_Work item_.
If a line of the material holds the string "price", please copy it.

---

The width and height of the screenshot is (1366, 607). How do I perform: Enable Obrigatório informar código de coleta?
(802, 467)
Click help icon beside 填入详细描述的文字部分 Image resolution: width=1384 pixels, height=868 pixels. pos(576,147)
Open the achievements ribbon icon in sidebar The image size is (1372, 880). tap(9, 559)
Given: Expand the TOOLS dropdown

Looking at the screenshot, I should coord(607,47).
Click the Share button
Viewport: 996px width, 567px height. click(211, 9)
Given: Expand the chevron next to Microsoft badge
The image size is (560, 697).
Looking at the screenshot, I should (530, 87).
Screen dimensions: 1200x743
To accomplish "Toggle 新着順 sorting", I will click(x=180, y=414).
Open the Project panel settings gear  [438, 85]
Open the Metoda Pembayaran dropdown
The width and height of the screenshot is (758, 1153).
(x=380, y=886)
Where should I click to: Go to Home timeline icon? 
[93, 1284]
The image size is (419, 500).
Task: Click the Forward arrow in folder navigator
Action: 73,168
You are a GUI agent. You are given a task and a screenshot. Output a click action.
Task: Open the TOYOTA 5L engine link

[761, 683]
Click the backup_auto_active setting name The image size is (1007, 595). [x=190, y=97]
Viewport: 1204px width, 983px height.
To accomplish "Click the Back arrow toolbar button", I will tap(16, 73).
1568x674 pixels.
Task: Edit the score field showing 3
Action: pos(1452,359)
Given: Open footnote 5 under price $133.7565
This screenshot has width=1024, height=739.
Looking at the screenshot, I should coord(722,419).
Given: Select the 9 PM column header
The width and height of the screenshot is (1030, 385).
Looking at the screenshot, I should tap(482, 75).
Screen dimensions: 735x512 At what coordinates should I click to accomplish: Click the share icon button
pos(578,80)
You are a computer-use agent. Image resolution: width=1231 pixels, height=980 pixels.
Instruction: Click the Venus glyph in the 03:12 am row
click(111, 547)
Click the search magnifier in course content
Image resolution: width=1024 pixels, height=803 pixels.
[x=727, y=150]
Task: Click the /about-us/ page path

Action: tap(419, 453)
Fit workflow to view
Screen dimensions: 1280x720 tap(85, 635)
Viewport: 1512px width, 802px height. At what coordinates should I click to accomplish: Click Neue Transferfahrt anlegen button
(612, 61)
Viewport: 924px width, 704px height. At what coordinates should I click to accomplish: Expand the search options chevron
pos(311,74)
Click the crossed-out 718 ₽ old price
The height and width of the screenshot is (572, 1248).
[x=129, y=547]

---

_Solution for this task_.
Given: Open footnote 5 under price $133.7565
Click the crossed-out 718 ₽ old price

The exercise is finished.